Mares may develop overflow incontinence in the immediate post-partum period. This condition is associated with bladder and urethral trauma during delivery. Early recognition of this complication and temporary placement of an indwelling catheter to decompress the bladder in combination with anti-inflammatory drugs is the treatment of choice for this condition. Prophylactic administration of antimicrobial drugs, typically a trimethoprim-sulfonamide combination, is also indicated. Despite aggressive post-partum management, some affected mares may never fully recover.
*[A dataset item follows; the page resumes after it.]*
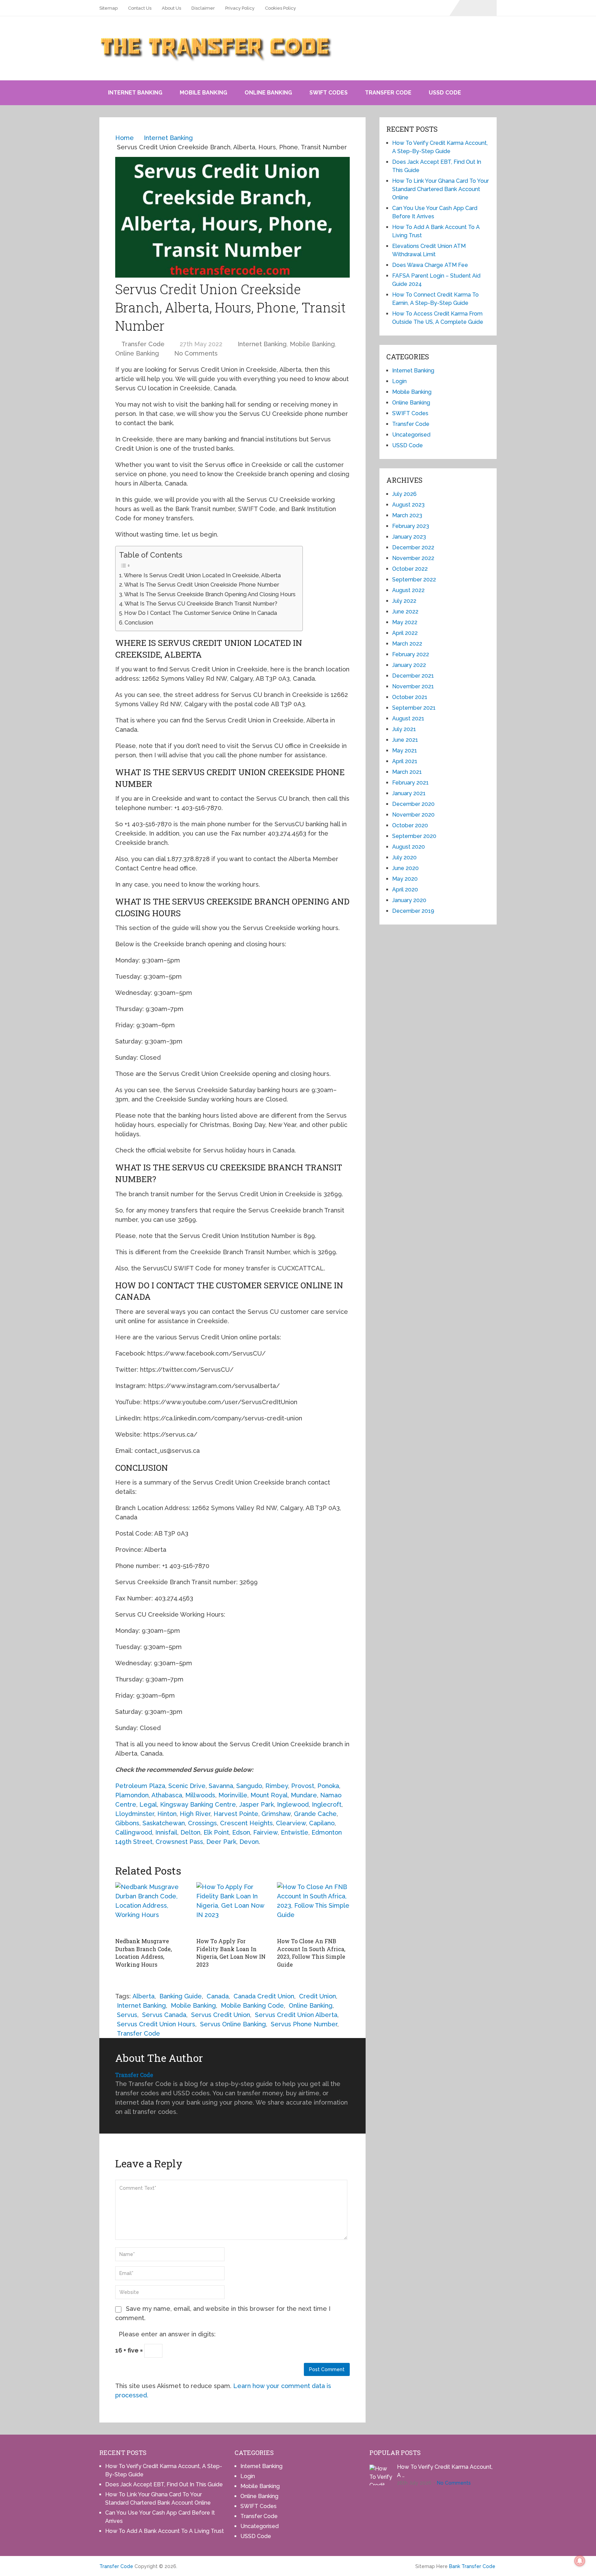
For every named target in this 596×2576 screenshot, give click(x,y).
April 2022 (405, 633)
When the condition is not recognized in the immediate post-partum period, mares may progress to end stage bladder paresis and incontinence months to years later. Aggressive decompression of the bladder, with an indwelling urinary catheter, is also the treatment of choice for horses with acute onset of bladder paresis and incontinence attributable to neurological disease. While catheterized, horses should again be treated with prophylactic antibiotics in order to decrease the risk of UTI.
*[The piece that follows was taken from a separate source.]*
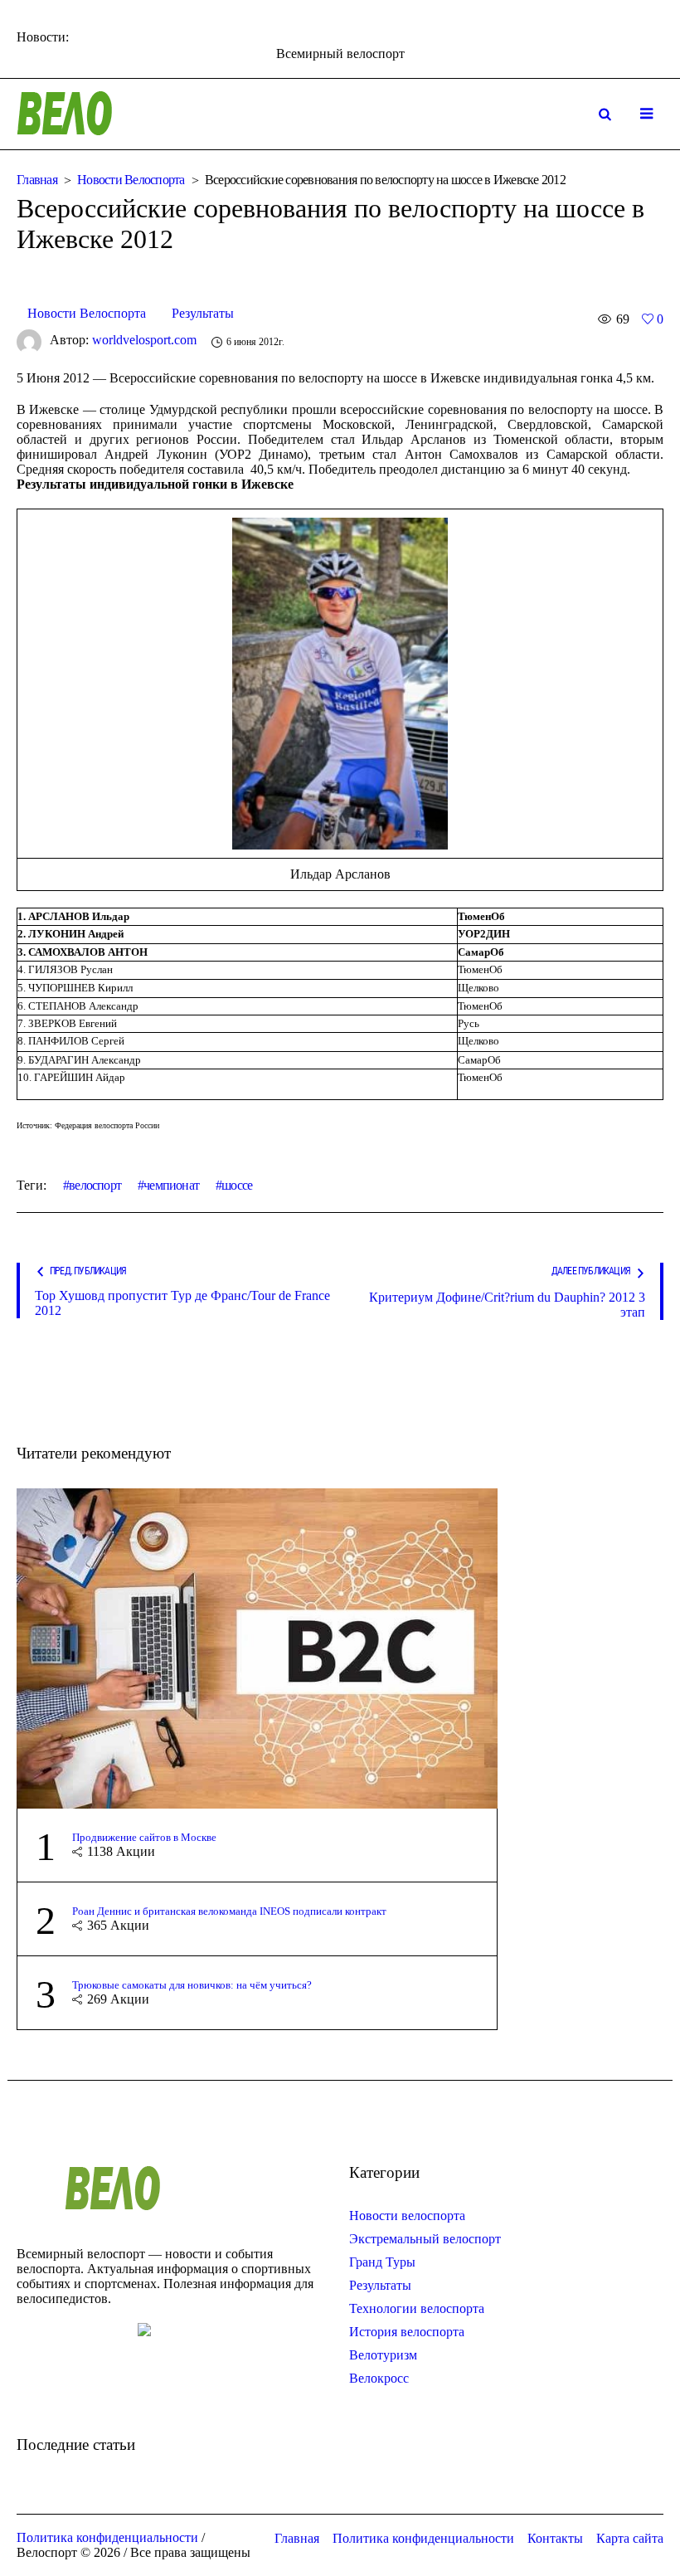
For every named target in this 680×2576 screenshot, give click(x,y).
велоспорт (95, 1185)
In horses that have decreased urethral sphincter tone with normal detrusor function or that have DESD, use of the α-adrenergic agonist phenylpropanolamine (0.5-1.0 mg/kg orally 1-3 times a day) to increase sphincter tone has been recommended but a successful response has not been reported. As with bethanecol, dosing regimens for many of the autonomic drugs used in incontinent small animals have been extrapolated from use in these species because no pharmacokinetic data in horses is available. On a more positive note, treatment of a few mares with estradiol cypionate (4-10 µg/kg IM, daily for three days then every other day) has improved, but not cured, urinary incontinence. Estrogen receptors are present in the bladder neck and the hormone appears to modulate the effect of norepinephrine on α-adrenergic receptors in the urethral sphincter, thereby improving urethral sphincter tone.

Prognosis

In horses with an underlying disorder that can be corrected surgically (congenital anomaly or cystolith), the prognosis is generally favorable. With acute onset of incontinence due to neurological disease, the prognosis can also be favorable as long as evidence of detrusor and sphincter function returns within 10-14 days after onset. In contrast, the prognosis for recovery from long-standing incontinence due to bladder paralysis is generally poor and patient management is complicated by urine scalding, sabulous concretions, and UTI. Maintenance of horses with bladder paresis and urinary incontinence requires a client dedicated to nursing care and may further require intermittent bladder lavage to remove accumulation of urine sediment.